## TASK:
Pick out the lines below that contain the string "target" and copy them all.

## DATA FOR REVIEW:
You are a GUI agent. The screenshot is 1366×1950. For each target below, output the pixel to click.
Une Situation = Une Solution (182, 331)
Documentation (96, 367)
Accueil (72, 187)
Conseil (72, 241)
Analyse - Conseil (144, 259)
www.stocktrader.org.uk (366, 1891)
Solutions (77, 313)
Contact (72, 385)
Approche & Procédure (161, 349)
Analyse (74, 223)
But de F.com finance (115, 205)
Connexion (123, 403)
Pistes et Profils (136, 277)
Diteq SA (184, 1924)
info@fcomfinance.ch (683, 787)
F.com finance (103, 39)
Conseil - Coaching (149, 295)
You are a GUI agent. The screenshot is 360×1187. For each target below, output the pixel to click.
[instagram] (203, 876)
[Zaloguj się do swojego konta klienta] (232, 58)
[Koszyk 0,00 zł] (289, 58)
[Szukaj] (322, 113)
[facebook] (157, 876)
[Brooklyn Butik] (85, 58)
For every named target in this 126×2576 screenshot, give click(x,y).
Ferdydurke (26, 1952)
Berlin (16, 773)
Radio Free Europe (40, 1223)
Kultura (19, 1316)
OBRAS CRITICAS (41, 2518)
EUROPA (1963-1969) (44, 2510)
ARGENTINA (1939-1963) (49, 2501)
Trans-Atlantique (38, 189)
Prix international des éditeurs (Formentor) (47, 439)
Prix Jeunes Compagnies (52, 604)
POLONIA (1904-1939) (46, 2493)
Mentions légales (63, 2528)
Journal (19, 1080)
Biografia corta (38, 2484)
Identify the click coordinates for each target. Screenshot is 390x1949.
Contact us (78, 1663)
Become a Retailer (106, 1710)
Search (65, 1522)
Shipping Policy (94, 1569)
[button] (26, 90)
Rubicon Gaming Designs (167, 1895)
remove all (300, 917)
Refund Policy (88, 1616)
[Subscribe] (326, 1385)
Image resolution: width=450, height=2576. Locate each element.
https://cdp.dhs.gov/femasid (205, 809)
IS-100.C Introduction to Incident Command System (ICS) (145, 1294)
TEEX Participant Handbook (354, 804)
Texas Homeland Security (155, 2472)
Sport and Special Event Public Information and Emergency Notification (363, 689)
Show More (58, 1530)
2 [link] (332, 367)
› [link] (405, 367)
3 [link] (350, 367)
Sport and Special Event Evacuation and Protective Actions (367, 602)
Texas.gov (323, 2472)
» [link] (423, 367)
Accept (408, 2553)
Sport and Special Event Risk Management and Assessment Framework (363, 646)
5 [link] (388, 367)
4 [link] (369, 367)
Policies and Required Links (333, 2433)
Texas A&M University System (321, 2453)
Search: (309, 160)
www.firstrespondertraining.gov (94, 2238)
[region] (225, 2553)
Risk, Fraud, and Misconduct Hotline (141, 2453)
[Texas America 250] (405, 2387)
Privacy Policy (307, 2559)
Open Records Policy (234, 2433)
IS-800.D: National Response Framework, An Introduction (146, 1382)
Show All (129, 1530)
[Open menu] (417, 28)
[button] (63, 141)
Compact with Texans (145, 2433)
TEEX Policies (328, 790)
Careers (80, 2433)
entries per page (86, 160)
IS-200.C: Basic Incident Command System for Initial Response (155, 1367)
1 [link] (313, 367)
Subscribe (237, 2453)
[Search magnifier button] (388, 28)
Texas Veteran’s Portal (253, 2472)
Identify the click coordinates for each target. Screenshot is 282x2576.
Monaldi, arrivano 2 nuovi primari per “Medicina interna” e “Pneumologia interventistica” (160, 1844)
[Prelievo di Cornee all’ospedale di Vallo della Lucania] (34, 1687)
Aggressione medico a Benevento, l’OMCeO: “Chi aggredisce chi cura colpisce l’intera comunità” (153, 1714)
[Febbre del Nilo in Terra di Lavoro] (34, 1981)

## WRITTEN SOLUTION:
You are a GUI agent. The screenshot is 1366×1950. For each target below, output the pixel to click.
You are a GUI agent. The screenshot is 360×1187. For each target below, output the pixel to click.
For every named target in this 126×2576 screenshot, give click(x,y).
Identify the click coordinates for each target. Screenshot is 390x1949.
Identify the click coordinates for each target. Screenshot is 282x2576.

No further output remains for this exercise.